Historically, one important tool available to the FDA has been a pediatric exclusivity provision, which extends patent protection for drugs to encourage clinical trials on medication effects in child populations. Enacted by Congress in 1997, this provision grants manufacturers an extra six months of patent protection for performing FDA-requested pediatric clinical trials. Relevant to this case, the FDA's meta-analysis assessing the risks of suicidality included several clinical trials conducted under the pediatric exclusivity provision. This provision has substantially increased the available evidence on medication use in children,23
and has been reauthorized twice by Congress in 2002 and 2007. Benjamin and colleagues found, however, that pediatric study results were often not widely disseminated to clinicians through peer-review; only 36 percent of studies where results were unfavorable were published in peer-reviewed journals.24
This provision had been important because the FDA has been limited in its ability to compel firms to comply with requests to complete post-market studies. Between 1991 and 2003, only 24 percent of post marketing studies agreed to during the drug approval phase were completed.25
In 2007, Congress took steps to strengthen the FDA's regulatory authority with passage of the Food and Drug Administration Amendments Act (FDAAA). The FDAAA included many of the recommendations of the Institute of Medicine's 2007 report, The Future of Drug Safety: Promoting and Protecting the Health of the Public
The agency now can require additional studies be performed either at the time of drug approval, or if new safety concerns come to light, post approval. Importantly, the agency was given significant tools to enforce this provision. Also, changes were enacted to improve the usefulness of the FDA's Adverse Event Reporting System (AERS), the voluntary post market surveillance system for providers to report of adverse drug reactions. Another important provision of the FDAAA requires the FDA establish a post-market risk identification and analysis surveillance system in collaboration with public, academic, and private entities to identify risks associated with products already on the market. The Sentinel Initiative, scheduled to be operational in 2010, will use large datasets to identify risks associated with products already on the market. In May 2008, the FDA announced efforts to include data from the Medicare prescription drug benefit in this initiative. Several other recent initiatives, including newly funded centers in the Center for Education and Research on Therapeutics (CERTs) program, have been aimed at increasing the amount of post marketing observational data available regarding prescription drugs. The post-market phase is crucial to identify safety concerns because, as noted above, clinical trials are powered to identify clinical efficacy but may be under powered to detect risks.

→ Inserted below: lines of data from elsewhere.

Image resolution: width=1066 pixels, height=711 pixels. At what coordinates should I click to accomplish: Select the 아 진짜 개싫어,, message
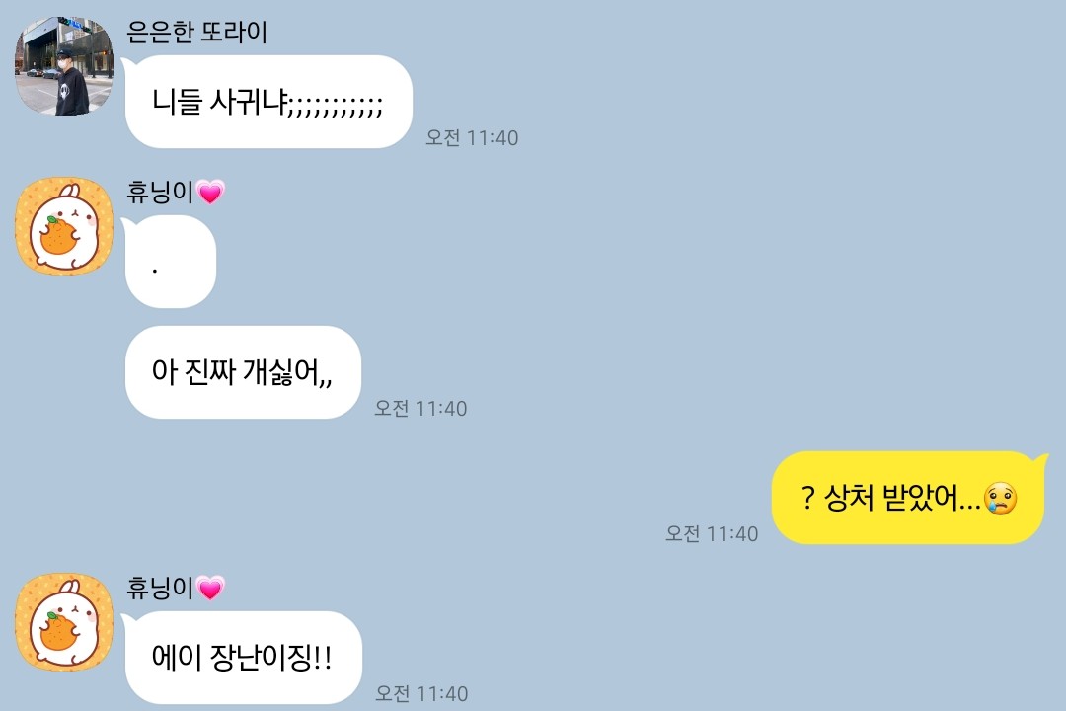pos(243,372)

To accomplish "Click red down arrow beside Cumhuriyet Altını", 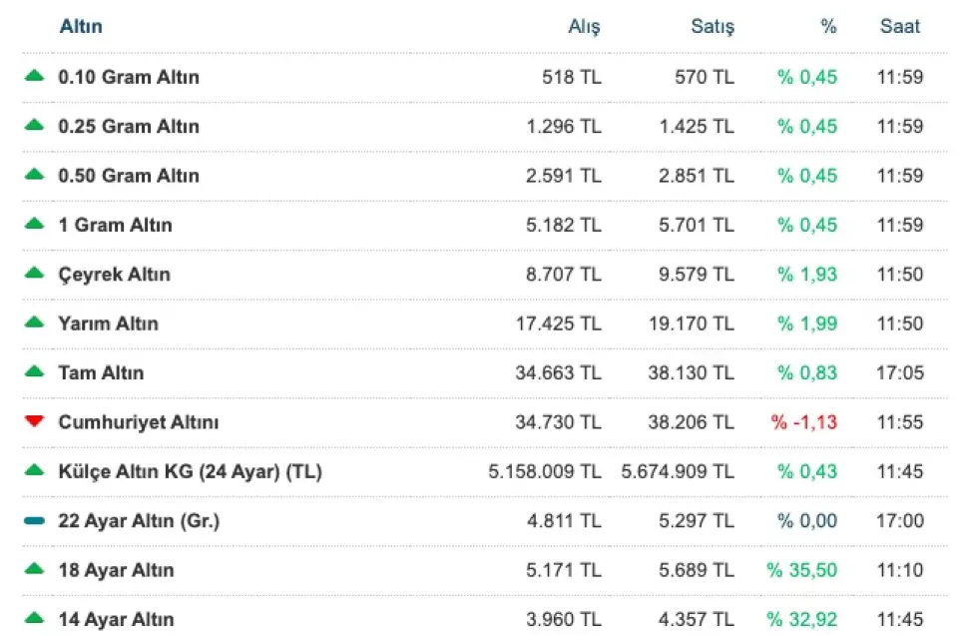I will point(35,421).
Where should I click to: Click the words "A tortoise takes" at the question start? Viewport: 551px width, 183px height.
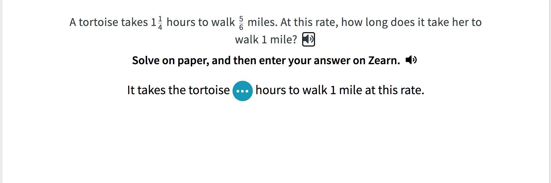pyautogui.click(x=109, y=22)
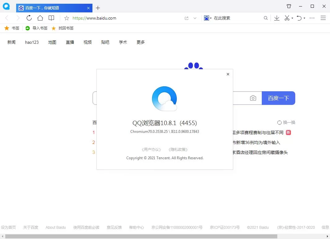Open image search via the camera icon
The width and height of the screenshot is (330, 239).
(x=253, y=98)
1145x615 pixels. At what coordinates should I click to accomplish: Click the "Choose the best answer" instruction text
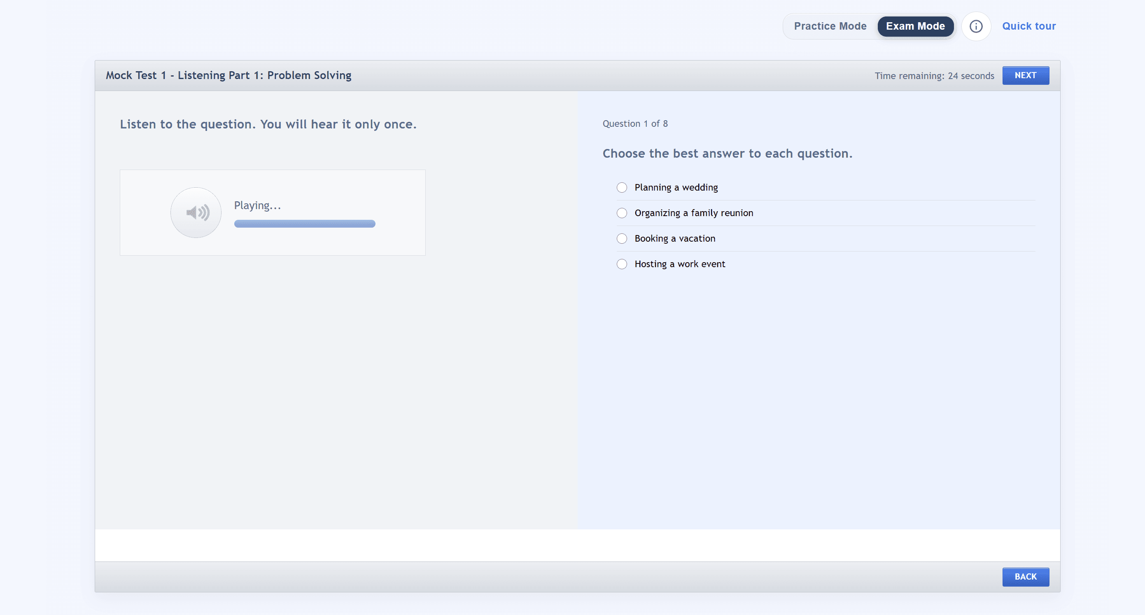point(728,153)
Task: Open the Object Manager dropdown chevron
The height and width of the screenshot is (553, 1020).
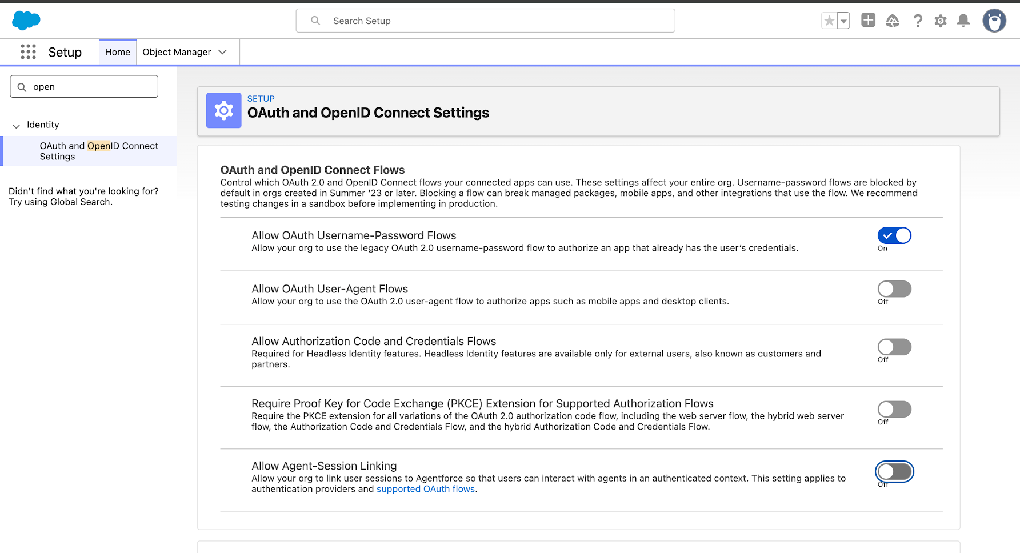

Evidence suggests that post-market surveillance systems in other countries have been informative in signaling and assessing potential safety concerns. A study from Finland illustrates the advantages of such systems to study rare events. Linking several national data sources, Tiihonen and colleagues found that current use of an antidepressant (in both adults and children) is associated with both an increased risk of attempted
suicide, and a decreased risk of completed
suicide and mortality.27
If a post marketing surveillance system had been in place in the U.S., such information may have been available to the FDA.
The FDAAA also enacted policy changes aimed at improving the availability of information to providers and patients on prescription drug safety and efficacy. One provision requires that the results from clinical trials be made available publicly in the National Library of Medicine clinical trials database. In the case of pediatric antidepressant use, if data from negative or inconclusive trials had been disclosed, clinicians may have had earlier access to information on the comparative efficacy of antidepressants in treating children. Also important, Congress gave the FDA new regulatory authority under the FDAAA to require a pharmaceutical manufacturer develop a plan to manage known risks associated with a medications use. Risk Evaluation and Mitigation Strategies (REMS) may require the inclusion of risk information in a package insert, a communications plan to inform providers about safety concerns associated with a drug, provisions that can restrict prescribing to certain types of providers or health care settings, as well as other strategies. A REMS plan can be required by the FDA before drug approval or post approval if new safety information is discovered. Since this provision is newly enacted, it is not yet known the extent to which REMS will be effective in improving the overall risk-benefit profile for drugs with safety issues.